> WORK TO BE COMPLETED
Every line from the one with "Where should I" to the final line of the records should be printed exactly as it is, with pictures left out.

Screenshot grounding data
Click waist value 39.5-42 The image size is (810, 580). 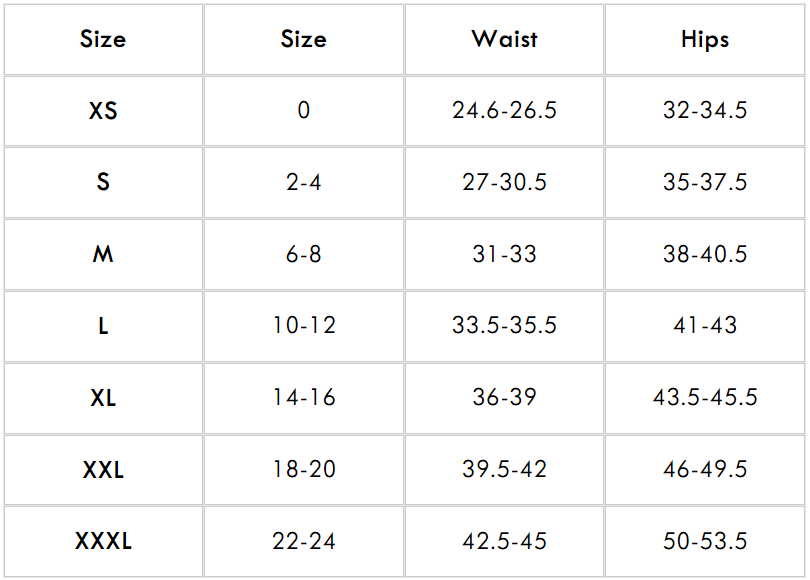coord(504,469)
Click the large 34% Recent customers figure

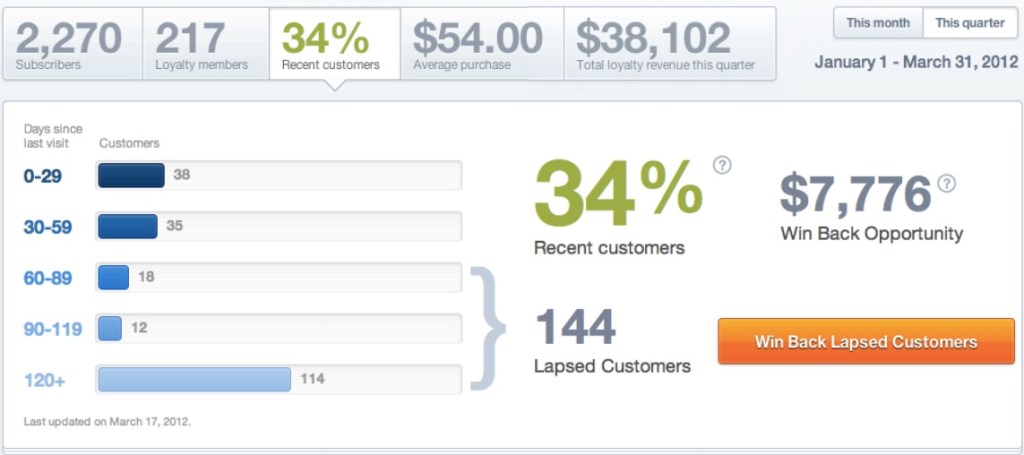tap(618, 192)
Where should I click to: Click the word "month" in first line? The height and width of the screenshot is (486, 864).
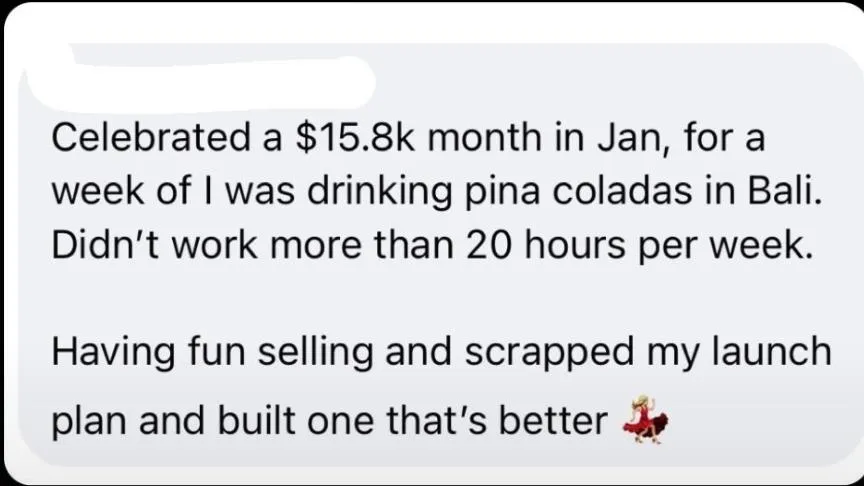(484, 137)
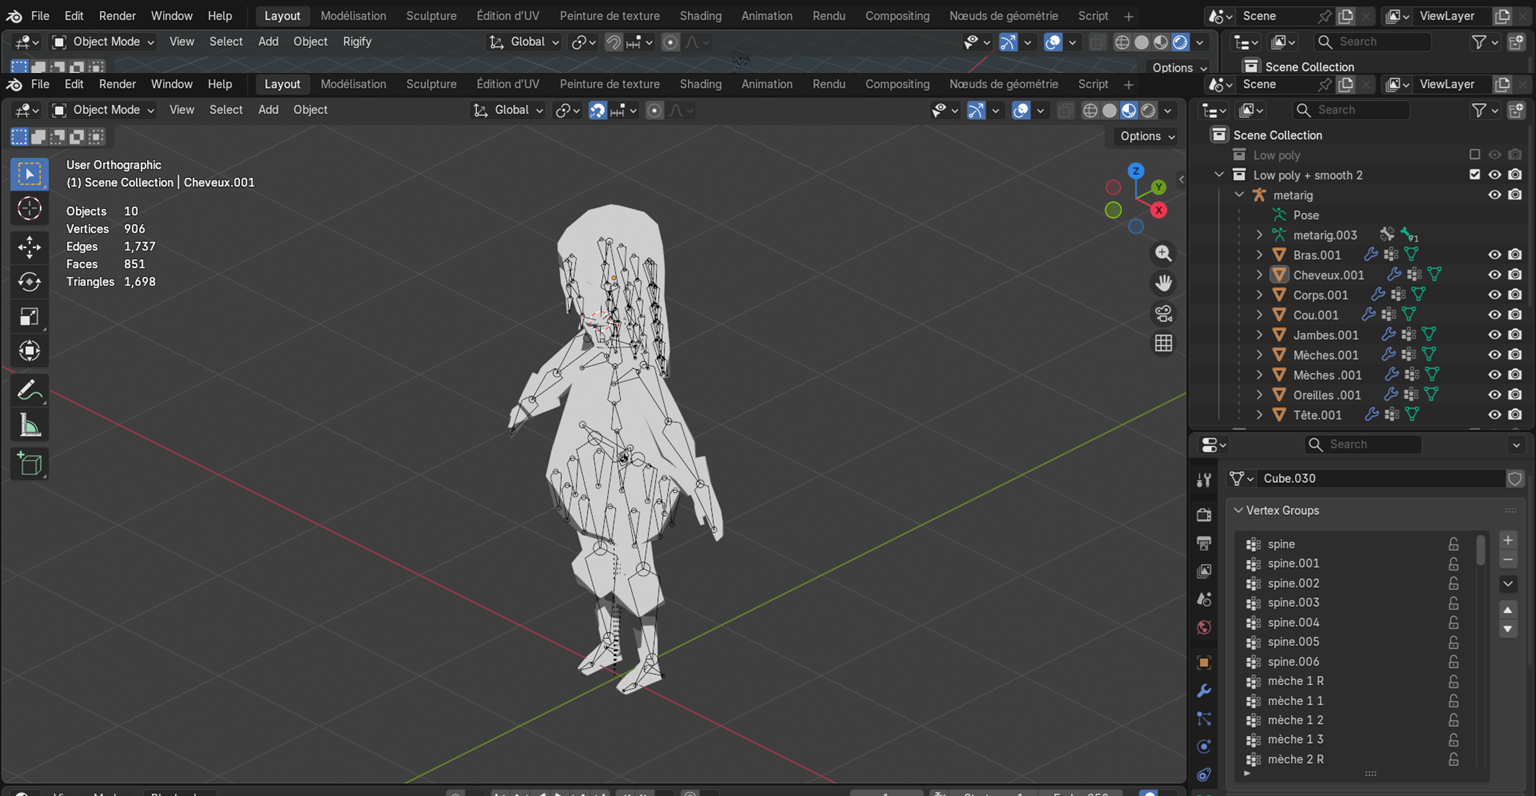1536x796 pixels.
Task: Click the red X axis gizmo ball
Action: click(x=1158, y=210)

> EXERCISE OUTPUT
Where should I click to: Click the word "month" in first line? The height and width of the screenshot is (486, 864).
(484, 137)
1536x796 pixels.
Task: Click the red X axis gizmo ball
Action: click(x=1158, y=210)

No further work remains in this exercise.